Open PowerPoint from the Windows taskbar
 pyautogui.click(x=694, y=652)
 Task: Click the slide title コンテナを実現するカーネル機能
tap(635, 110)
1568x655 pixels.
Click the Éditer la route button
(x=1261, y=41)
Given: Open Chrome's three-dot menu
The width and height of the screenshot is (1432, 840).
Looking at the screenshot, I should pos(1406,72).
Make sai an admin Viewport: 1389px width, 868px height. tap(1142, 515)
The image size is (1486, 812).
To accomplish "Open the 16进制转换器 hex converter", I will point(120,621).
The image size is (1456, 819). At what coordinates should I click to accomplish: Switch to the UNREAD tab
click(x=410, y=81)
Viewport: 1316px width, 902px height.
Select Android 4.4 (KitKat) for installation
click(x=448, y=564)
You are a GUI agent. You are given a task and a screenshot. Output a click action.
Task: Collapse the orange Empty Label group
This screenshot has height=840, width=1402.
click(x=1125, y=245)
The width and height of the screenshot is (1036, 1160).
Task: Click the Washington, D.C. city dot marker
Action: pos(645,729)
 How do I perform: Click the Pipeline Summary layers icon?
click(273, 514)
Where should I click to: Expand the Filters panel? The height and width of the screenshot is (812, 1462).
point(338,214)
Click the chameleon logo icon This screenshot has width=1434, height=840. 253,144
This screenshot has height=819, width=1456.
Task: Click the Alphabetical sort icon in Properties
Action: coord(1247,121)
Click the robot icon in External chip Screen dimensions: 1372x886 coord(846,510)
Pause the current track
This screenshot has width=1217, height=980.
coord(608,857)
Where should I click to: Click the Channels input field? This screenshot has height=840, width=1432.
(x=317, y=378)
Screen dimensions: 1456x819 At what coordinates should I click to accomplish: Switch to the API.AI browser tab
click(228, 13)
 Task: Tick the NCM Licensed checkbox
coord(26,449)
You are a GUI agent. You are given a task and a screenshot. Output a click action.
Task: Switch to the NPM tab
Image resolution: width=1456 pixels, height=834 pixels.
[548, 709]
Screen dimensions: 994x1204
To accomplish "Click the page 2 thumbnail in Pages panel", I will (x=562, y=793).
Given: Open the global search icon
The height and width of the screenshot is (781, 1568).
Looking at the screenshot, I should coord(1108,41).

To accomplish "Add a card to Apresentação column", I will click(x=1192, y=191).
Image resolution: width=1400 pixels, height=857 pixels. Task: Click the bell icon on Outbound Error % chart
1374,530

## Directions
When you copy the material, keep every line exactly as it stands.

## Expected answer
Open PowerPoint from the Windows taskbar
 pyautogui.click(x=694, y=652)
 Task: Click the slide title コンテナを実現するカーネル機能
tap(635, 110)
1568x655 pixels.
Click the Éditer la route button
(x=1261, y=41)
Given: Open Chrome's three-dot menu
The width and height of the screenshot is (1432, 840).
Looking at the screenshot, I should pos(1406,72).
Make sai an admin Viewport: 1389px width, 868px height. tap(1142, 515)
The image size is (1486, 812).
To accomplish "Open the 16进制转换器 hex converter", I will point(120,621).
The image size is (1456, 819). At what coordinates should I click to accomplish: Switch to the UNREAD tab
click(x=410, y=81)
Viewport: 1316px width, 902px height.
Select Android 4.4 (KitKat) for installation
click(x=448, y=564)
You are a GUI agent. You are given a task and a screenshot. Output a click action.
Task: Collapse the orange Empty Label group
This screenshot has height=840, width=1402.
click(x=1125, y=245)
The width and height of the screenshot is (1036, 1160).
Task: Click the Washington, D.C. city dot marker
Action: pos(645,729)
 How do I perform: Click the Pipeline Summary layers icon?
click(273, 514)
Where should I click to: Expand the Filters panel? The height and width of the screenshot is (812, 1462).
point(338,214)
Click the chameleon logo icon This screenshot has width=1434, height=840. 253,144
This screenshot has height=819, width=1456.
Task: Click the Alphabetical sort icon in Properties
Action: coord(1247,121)
Click the robot icon in External chip Screen dimensions: 1372x886 coord(846,510)
Pause the current track
This screenshot has width=1217, height=980.
coord(608,857)
Where should I click to: Click the Channels input field? This screenshot has height=840, width=1432.
(x=317, y=378)
Screen dimensions: 1456x819 At what coordinates should I click to accomplish: Switch to the API.AI browser tab
click(228, 13)
 Task: Tick the NCM Licensed checkbox
coord(26,449)
You are a GUI agent. You are given a task and a screenshot. Output a click action.
Task: Switch to the NPM tab
Image resolution: width=1456 pixels, height=834 pixels.
[548, 709]
Screen dimensions: 994x1204
To accomplish "Click the page 2 thumbnail in Pages panel", I will (x=562, y=793).
Given: Open the global search icon
The height and width of the screenshot is (781, 1568).
Looking at the screenshot, I should coord(1108,41).

To accomplish "Add a card to Apresentação column", I will click(x=1192, y=191).
Image resolution: width=1400 pixels, height=857 pixels. Task: Click the bell icon on Outbound Error % chart
1374,530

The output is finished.